The same point was made indirectly by American Monsignor Robert Stern of the Catholic Near East Welfare Association, which said that limiting the power of Eastern structures makes sense given an older “geographic” model of the church, but not so much in light of a more personal approach.

“The limitation of the jurisdiction of Eastern heads of churches ‘outside’ their homelands presumes a geographic model,” Stern said. “ If a personal network, this is not appropriate.”

Mina, the Coptic bishop from Egypt, echoed the argument in favor of extending the jurisdiction of Eastern patriarchs.

Boghossian was also the prelate who insisted that Eastern patriarchs should vote for the pope and trump cardinals, since a patriarch is actually the head of a church in its own right.

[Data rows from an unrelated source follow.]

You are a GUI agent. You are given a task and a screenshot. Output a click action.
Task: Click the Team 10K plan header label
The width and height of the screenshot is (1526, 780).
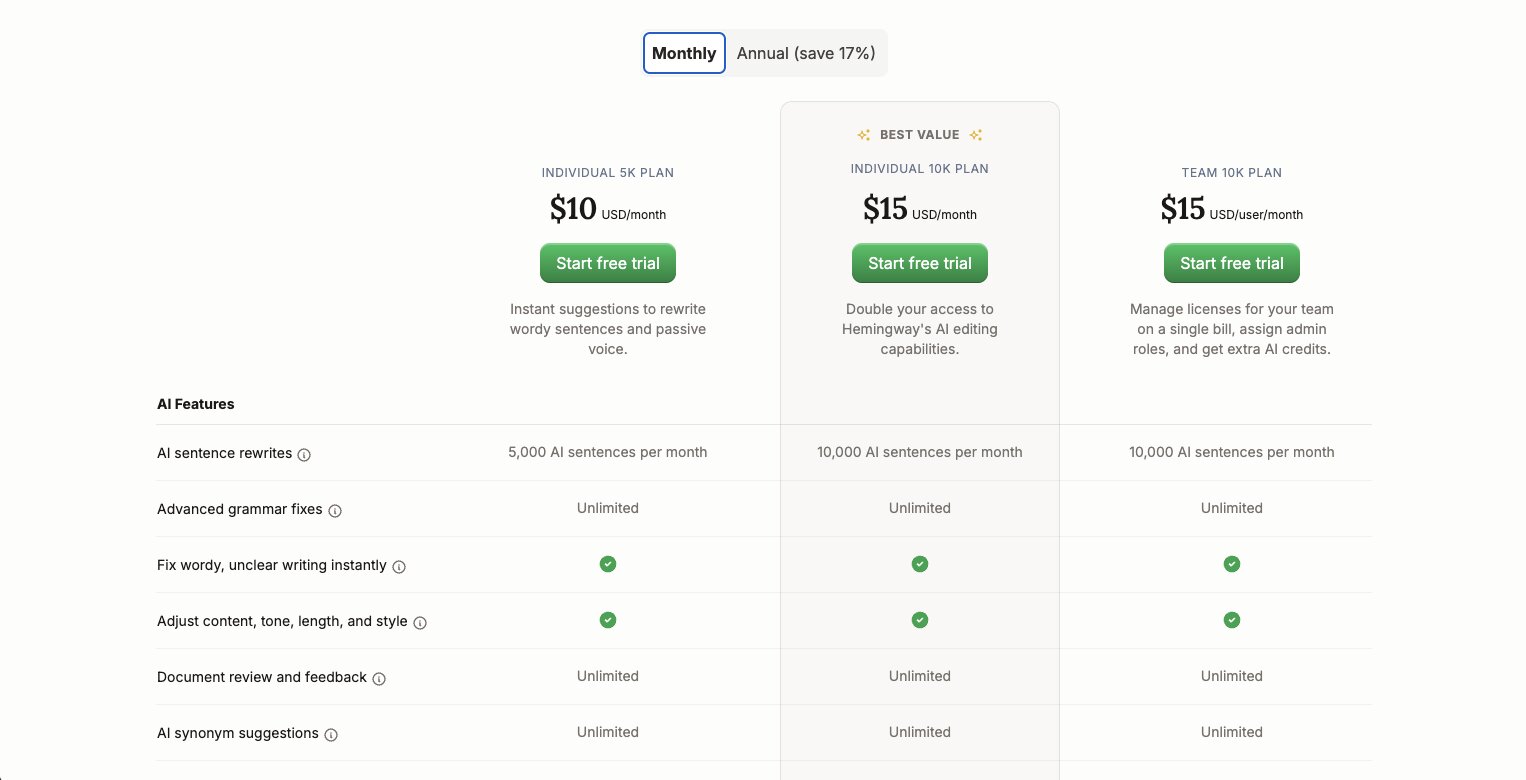pyautogui.click(x=1231, y=172)
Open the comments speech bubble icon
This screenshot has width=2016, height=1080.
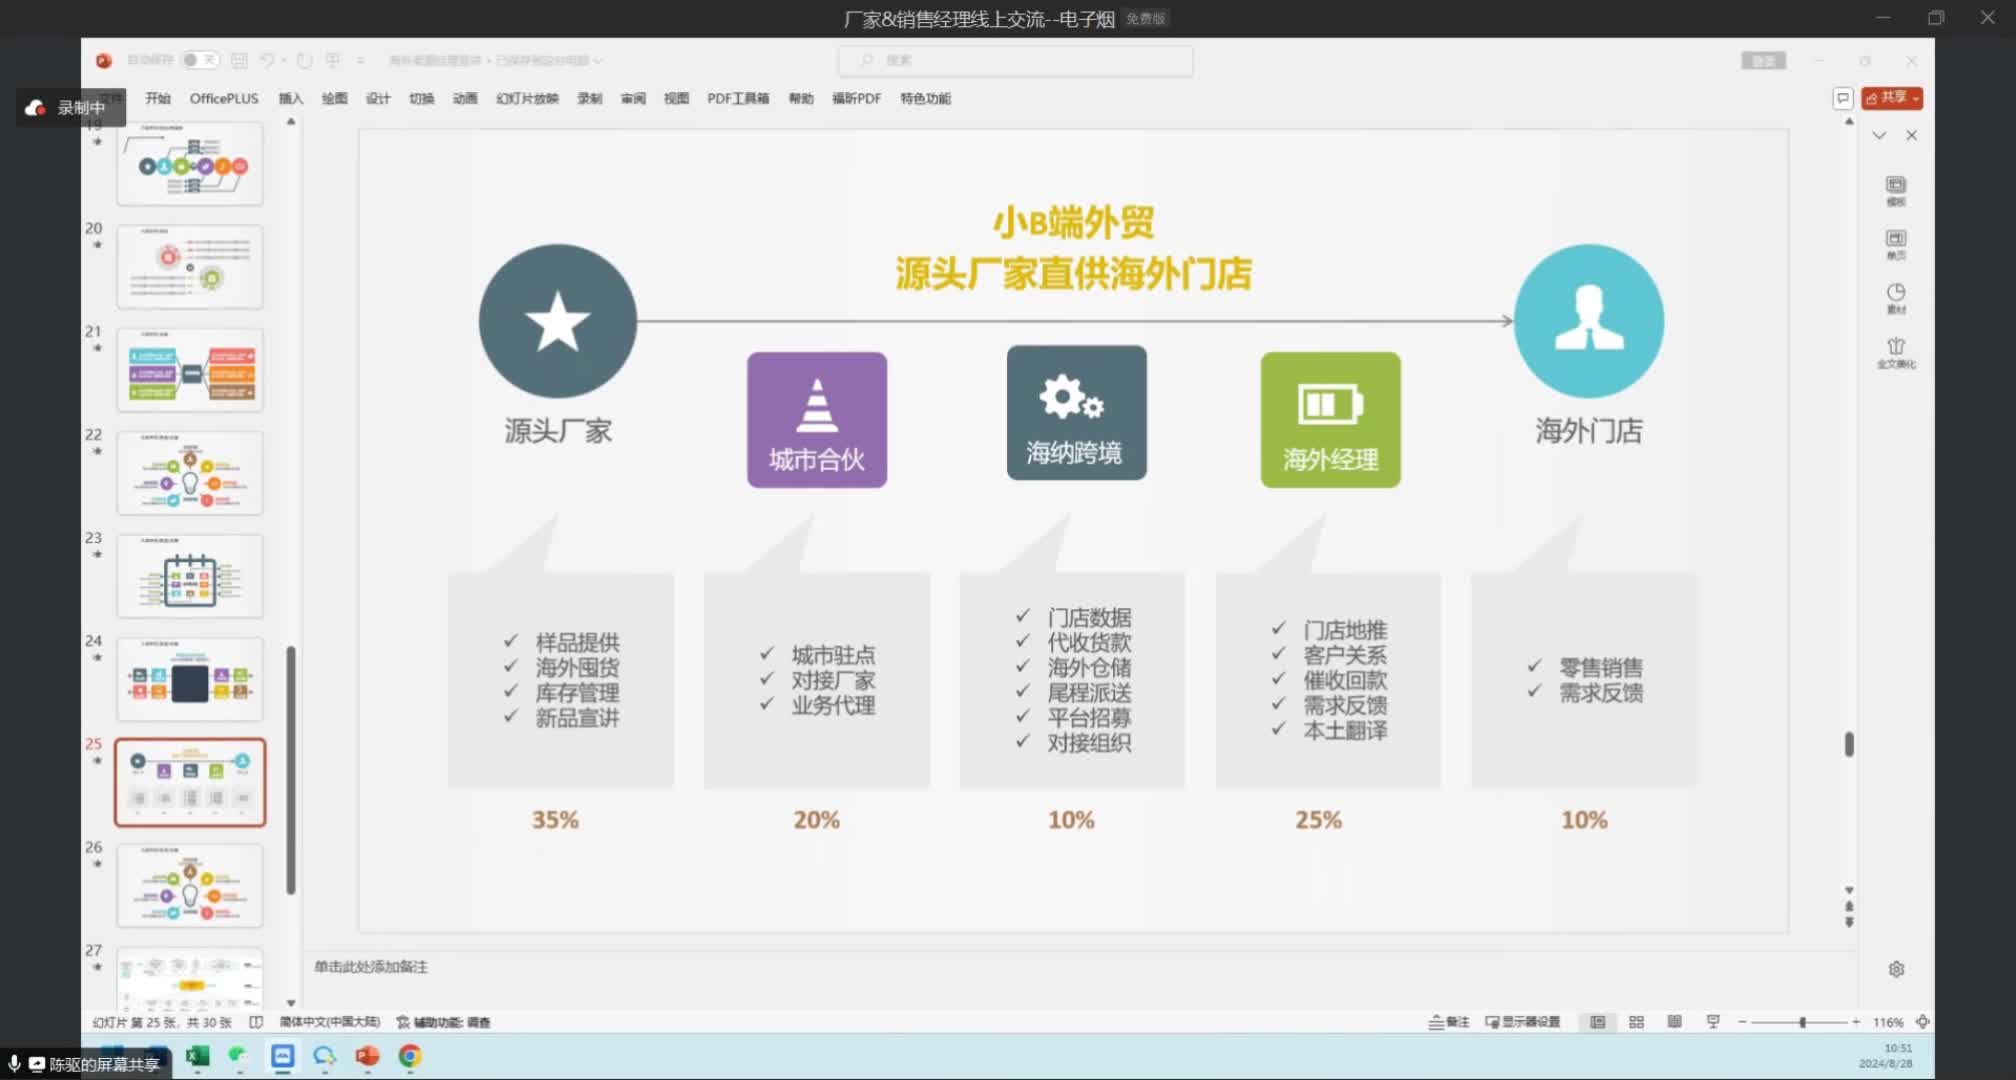(1842, 98)
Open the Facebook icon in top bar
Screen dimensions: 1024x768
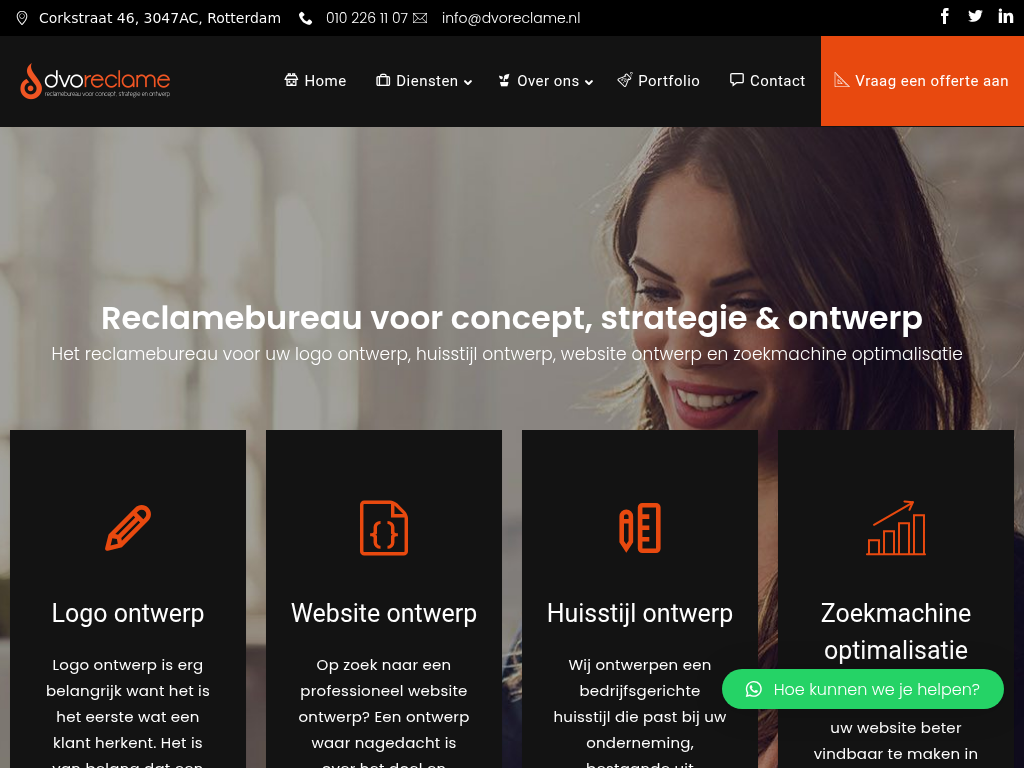(x=944, y=16)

“The Patriarchs of the Eastern Catholic Churches, because of their identity as fathers and leaders of ‘sui iuris’ churches that go to make up the Catholicism of the Catholic Church, should be ipso facto members of the college that elects the pontiff without the need for the Latin title of ‘cardinal’,” he said.

“ For the same reason, they should also take precedence over [the cardinals],” Boghossian argued.

Mina also offered several practical suggestions for streamlining and expediting papal approval of the election of bishops in the Eastern Churches, which is typically done by the body of bishops meeting in a synod. In effect, he suggested that the pope be regarded as a member of each synod even if he’s not physically present, and that his consent to an election generally be presumed.

Finally, one additional “outside the box” idea was floated in the synod this morning: the creation of a bank of priests ready to give three months to a year in service to a community in the Middle East or some other exceptionally priest-starved region of the world.

That idea came from Bishop Giorgio Bertin of Djibouti, and it’s a response to a little-appreciated reality in the West: However bad the priest shortage may seem in Europe and the United States, it’s infinitely worse most other places. In the U.S. and Europe there’s a ratio of 1 priest for every 1,300 baptized Catholics, while in sub-Saharan Africa it’s 1-5,00, in Latin America 1-7,000, and in Southeast Asia 1-5,300.

“I therefore propose the creation of a bank of available priests,” Bertin said. “That is to say, that from all the Churches and religious congregations a number of priests should make themselves available for a set time: 3 months, 6 months, 9 months.”

“This could be a development and an adaptation to modern scenarios of the ‘Fidei donum’ and could also provide a shot in the arm both to the churches of the Middle East and the other churches to live and develop their missionary dimension,” he said.

Obviously a man with one eye on marketing, Bertin even had a catchy name for this new bank of priests: “We could even call [it] ‘Priests without frontiers,’” he said, “because they are ready to be sent and welcomed in a very short period of time.”